Prompt Optimization Examples

This document provides practical examples of using the AutoPrompt pipeline across various scenarios. It focuses on movie review and chat moderation tasks to demonstrate the flexibility and effectiveness of the AutoPrompt framework.

Filtering Movie Reviews with Spoilers (Classification task)
Movie Genre Identification (Multi-label classification task)
Rating Movie Reviews (Scoring task)
Generating Movie Reviews (Generation task)
Single Topic Moderation
Multi-Topic Moderation (Prompt squeezing task)

Filtering Movie Reviews with Spoilers (Classification task)

In this binary classification example, we aim to filter out movie reviews containing spoilers for a specific movie. A correctly implemented filter can be a powerful tool in a large-scale movie review system.

We'll start with a simple initial prompt and task description:

Initial prompt: “Does this movie review contain a spoiler? answer Yes or No”
Task description: “Assistant is an expert classifier that will classify a movie review, and let the user know if it contains a spoiler for the reviewed movie or not.”

Steps to Run Example

Configure your labels by editing config/config_default.yml. Modify the label_schema in the dataset section to include only 'Yes' and 'No' options.

dataset:
    name: 'dataset'
    records_path: null
    initial_dataset: 'dump/dataset.csv'
    label_schema: ["Yes", "No"]
    max_samples: 50

Run the main pipeline from an IDE or the command line

> python run_pipeline.py

Note: Without input parameters, the pipeline prompts the user to provide them. Alternatively, specify initial prompt and task description as command-line arguments:

> python run_pipeline.py \
    --prompt "Does this movie review contain a spoiler? answer Yes or No" \
    --task_description "Assistant is an expert classifier that will classify a movie review, and let the user know if it contains a spoiler for the reviewed movie or not."

A browser window displaying the Argilla workspace will open for manual annotations

Annotate the generated examples as they appear and monitor the pipeline's progress. Control the number of optimization iterations with the num_steps parameter, specified at start:

> python run_pipeline.py --num_steps 30

The pipeline concludes after reaching the num_steps or meeting a predefined stop criteria, defined in config/config_default.yml:

stop_criteria:
    max_usage: 0.5  # Max budget for optimization (USD for OpenAI's LLM model)
    patience: 3     # Number of iterations to wait for improvement
    min_delta: 0.05 # Minimum improvement between iterations

Note that the framework also supports using an LLM as the annotator, see setup instructions here.
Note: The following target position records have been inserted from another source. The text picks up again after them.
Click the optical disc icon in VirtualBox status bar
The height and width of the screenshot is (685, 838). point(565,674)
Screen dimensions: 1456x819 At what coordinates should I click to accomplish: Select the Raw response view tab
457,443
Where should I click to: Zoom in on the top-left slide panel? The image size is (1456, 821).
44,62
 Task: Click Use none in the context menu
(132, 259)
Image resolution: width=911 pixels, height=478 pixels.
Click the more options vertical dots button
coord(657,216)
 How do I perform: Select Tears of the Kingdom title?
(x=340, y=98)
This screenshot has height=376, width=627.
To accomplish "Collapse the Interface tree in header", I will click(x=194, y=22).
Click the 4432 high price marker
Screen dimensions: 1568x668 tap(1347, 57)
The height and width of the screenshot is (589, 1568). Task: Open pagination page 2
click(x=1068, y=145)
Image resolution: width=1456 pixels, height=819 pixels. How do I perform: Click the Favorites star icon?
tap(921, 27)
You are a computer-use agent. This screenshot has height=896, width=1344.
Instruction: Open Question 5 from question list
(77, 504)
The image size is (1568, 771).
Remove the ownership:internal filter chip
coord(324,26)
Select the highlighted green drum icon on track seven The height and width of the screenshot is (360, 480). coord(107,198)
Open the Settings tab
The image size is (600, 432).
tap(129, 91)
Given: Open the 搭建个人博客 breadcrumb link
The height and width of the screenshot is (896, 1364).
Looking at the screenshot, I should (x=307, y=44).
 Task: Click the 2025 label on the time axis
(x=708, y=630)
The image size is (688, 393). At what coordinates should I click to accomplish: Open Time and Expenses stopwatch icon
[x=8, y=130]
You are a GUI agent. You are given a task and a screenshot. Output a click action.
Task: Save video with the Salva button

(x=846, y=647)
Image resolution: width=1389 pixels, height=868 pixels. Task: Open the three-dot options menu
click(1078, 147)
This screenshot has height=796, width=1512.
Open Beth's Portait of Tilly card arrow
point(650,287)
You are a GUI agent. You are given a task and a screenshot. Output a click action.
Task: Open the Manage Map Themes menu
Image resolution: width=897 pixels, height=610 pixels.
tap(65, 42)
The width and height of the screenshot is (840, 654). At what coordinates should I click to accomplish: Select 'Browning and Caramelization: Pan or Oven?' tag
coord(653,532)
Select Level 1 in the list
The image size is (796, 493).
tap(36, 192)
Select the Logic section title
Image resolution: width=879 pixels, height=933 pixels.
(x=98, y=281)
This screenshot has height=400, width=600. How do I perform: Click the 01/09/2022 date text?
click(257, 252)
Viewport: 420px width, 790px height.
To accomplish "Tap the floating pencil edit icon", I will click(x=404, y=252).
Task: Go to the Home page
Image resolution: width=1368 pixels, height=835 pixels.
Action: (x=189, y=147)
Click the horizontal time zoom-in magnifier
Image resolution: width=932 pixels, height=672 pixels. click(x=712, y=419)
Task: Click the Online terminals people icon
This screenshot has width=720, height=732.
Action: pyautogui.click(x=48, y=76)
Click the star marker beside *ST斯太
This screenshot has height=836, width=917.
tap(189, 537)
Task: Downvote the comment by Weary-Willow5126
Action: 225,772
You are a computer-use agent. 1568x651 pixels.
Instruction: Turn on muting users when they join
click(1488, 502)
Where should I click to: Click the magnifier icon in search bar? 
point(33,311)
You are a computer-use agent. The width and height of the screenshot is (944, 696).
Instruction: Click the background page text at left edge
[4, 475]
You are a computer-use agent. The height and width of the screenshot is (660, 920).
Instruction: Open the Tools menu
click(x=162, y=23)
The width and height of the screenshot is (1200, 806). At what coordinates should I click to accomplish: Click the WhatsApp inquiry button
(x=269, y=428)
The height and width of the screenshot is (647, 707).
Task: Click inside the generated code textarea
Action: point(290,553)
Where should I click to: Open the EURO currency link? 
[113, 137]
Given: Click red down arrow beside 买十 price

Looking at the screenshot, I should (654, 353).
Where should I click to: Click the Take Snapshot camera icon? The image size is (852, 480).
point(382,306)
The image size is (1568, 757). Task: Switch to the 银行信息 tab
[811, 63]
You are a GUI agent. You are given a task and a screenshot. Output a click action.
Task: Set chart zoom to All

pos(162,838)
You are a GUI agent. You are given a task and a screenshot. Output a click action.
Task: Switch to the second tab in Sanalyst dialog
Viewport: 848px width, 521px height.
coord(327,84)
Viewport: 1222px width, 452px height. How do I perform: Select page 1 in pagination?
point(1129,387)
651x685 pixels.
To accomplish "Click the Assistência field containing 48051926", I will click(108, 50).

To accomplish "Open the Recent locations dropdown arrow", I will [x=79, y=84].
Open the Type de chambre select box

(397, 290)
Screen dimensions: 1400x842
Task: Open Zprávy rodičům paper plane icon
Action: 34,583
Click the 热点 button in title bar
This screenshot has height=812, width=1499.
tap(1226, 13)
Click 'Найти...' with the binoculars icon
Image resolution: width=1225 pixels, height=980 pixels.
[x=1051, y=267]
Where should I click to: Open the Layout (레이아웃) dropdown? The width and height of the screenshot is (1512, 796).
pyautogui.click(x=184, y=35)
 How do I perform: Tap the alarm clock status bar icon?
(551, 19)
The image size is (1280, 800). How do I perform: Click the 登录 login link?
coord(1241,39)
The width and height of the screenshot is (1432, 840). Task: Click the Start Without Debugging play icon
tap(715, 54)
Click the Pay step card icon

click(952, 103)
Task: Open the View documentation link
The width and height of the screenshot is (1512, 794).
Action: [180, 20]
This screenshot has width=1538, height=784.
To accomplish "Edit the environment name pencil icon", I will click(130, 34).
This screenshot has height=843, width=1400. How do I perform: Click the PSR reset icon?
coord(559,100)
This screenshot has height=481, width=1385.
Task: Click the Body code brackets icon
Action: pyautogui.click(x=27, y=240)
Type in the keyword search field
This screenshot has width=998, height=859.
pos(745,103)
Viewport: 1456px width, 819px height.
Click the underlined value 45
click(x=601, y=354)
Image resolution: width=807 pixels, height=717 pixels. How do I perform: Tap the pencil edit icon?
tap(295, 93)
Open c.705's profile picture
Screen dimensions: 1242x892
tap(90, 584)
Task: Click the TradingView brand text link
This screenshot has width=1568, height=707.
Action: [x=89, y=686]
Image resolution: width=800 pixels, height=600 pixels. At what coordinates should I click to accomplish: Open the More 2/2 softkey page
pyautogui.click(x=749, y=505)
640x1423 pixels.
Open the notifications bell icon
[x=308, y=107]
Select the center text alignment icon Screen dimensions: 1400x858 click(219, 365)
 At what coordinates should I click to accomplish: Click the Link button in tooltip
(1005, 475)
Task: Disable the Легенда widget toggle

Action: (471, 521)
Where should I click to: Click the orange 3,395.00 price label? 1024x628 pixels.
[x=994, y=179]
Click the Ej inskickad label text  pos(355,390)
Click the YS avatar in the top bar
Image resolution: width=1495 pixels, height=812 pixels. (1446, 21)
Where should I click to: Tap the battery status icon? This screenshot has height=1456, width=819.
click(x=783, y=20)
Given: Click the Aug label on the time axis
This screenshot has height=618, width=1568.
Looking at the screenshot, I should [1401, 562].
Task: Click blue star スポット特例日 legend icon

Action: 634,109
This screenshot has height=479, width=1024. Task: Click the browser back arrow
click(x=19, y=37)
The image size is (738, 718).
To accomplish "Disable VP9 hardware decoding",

After completion, the pipeline outputs a refined (calibrated) prompt tailored for the task and a reference benchmark with challenging samples. In this example, the final spoiler identification prompt might be:

Review Spoiler Identification Protocol: For the task of classifying IMDB reviews for
the presence of spoilers, the classifier must label reviews with a heightened sensitivity to
nuanced language and indirect spoiler cues. The classification labels are ’Yes’ for spoilers
and ’No’ for non-spoilers. Apply the following criteria rigorously: Label ’Yes’ if a review: -
Contains subtle references or nuanced language that hints at plot developments or character
arcs, without explicit detail. - Includes emotional responses or descriptive language that
indirectly reveals plot outcomes or twists. - Employs suggestive language that points to future
events or endings, even if it does not reveal specific information. Label ’No’ if a review: -
Discusses technical aspects, acting, direction, or personal viewer impressions in a manner
that does not hint at or reveal any plot details. - Comments on thematic elements, genre
characteristics, or storytelling techniques without disclosing or implying crucial plot twists.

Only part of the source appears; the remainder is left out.